• Exercise goal
Please answer from the iKettle interface notes below: which tcp port is used to configure the kettle's wifi board itself?

• Extract to read
Once connected to your local network the device responds to ping requests and listens on two tcp ports, 23 and 2000. The wifi connectivity is enabled by a third party serial to wifi interface board and it responds similar to a HLK-WIFI-M03. Port 23 is used to configure the wifi board itself (to tell it what network to connect to and so on). Port 2000 is passed through to the processor in the iKettle to handle the main interface to the kettle.
Port 2000, main kettle interface
The iKettle wifi interface listens on tcp port 2000; all devices that connect to port 2000 share the same interface and therefore receive the same messages. The specification for the wifi serial board state that the device can only handle a few connections to this port at a time. The iKettle app also uses this port to do the initial discovery of the kettle on your network.Discovery
Sending the string "HELLOKETTLE\n" to port 2000 will return with "HELLOAPP\n". You can use this to check you are talking to a kettle (and if the kettle has moved addresses due to dhcp you could scan the entire local network looking for devices that respond in this way. You might receive other HELLOAPP commands at later points as other apps on the network connect to the kettle.Initial Status
Once connected you need to figure out if the kettle is currently doing anything as you will have missed any previous status messages. To do this you send the string "get sys status\n". The kettle will respond with the string "sys status key=\n" or "sys status key=X\n" where X is a single character. bitfields in character X tell you what buttons are currently active:| Bit 6 | Bit 5 | Bit 4 | Bit 3 | Bit 2 | Bit 1 |
| 100C | 95C | 80C | 65C | Warm | On |
So, for example if you receive "sys status key=!" then buttons "100C" and "On" are currently active (and the kettle is therefore turned on and heating up to 100C).
Status messages
As the state of the kettle changes, either by someone pushing the physical button on the unit, using an app, or sending the command directly you will get async status messages. Note that although the status messages start with "0x" they are not really hex. Here are all the messages you could see:
| sys status 0x100 | 100C selected |
| sys status 0x95 | 95C selected |
| sys status 0x80 | 80C selected |
| sys status 0x100 | 65C selected |
| sys status 0x11 | Warm selected |
| sys status 0x10 | Warm has ended |
| sys status 0x5 | Turned on |
| sys status 0x0 | Turned off |
| sys status 0x8005 | Warm length is 5 minutes |
| sys status 0x8010 | Warm length is 10 minutes |
| sys status 0x8020 | Warm length is 20 minutes |
| sys status 0x3 | Reached temperature |
| sys status 0x2 | Problem (boiled dry?) |
| sys status 0x1 | Kettle was removed (whilst on) |
You can receive multiple status messages given one action, for example if you turn the kettle on you should get a "sys status 0x5" and a "sys status 0x100" showing the "on" and "100C" buttons are selected. When the kettle boils and turns off you'd get a "sys status 0x3" to notify you it boiled, followed by a "sys status 0x0" to indicate all the buttons are now off.
Sending an action
To send an action to the kettle you send one or more action messages corresponding to the physical keys on the unit. After sending an action you'll get status messages to confirm them.

• Recorded data
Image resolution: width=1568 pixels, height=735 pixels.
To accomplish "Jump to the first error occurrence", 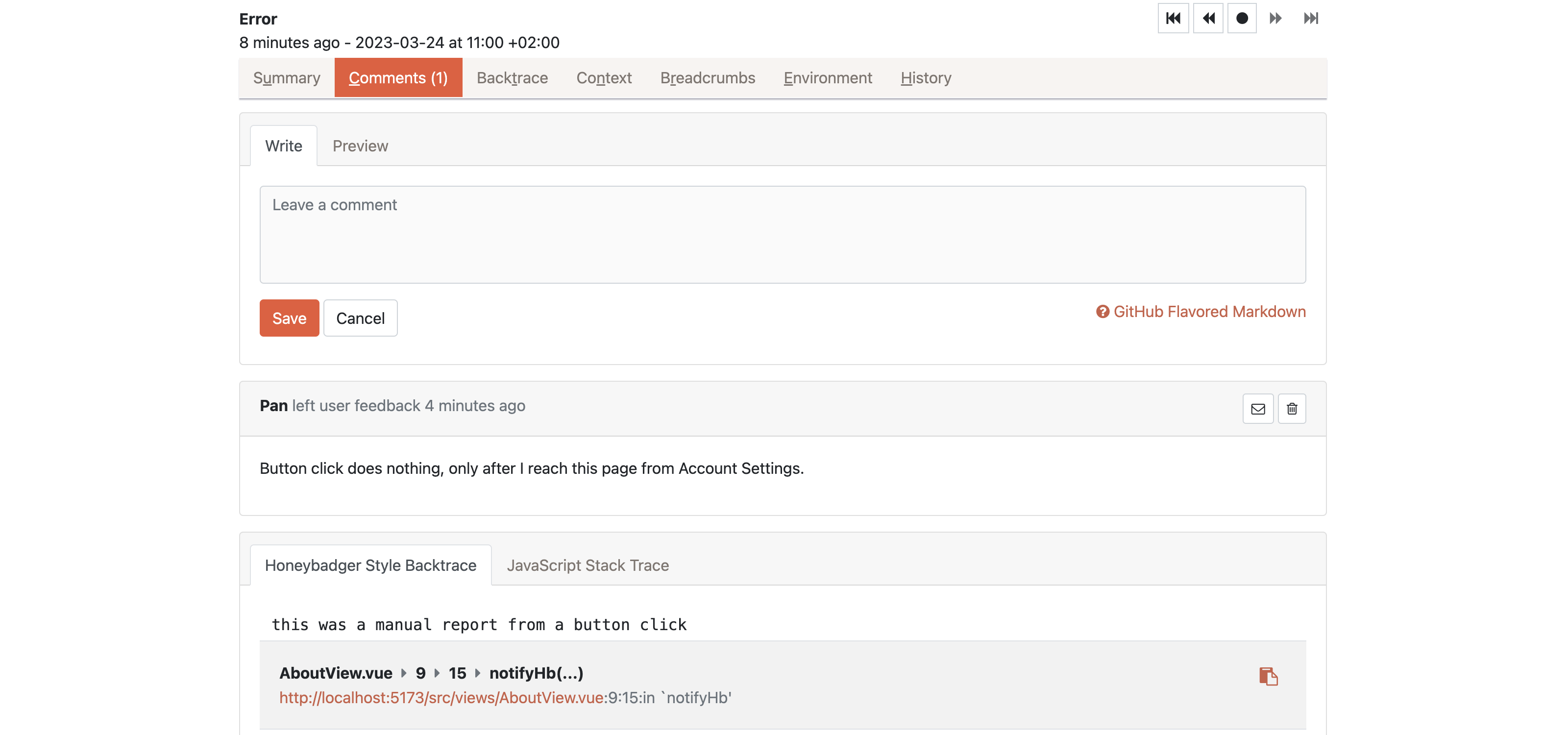I will pos(1173,18).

• Final result
Port 23.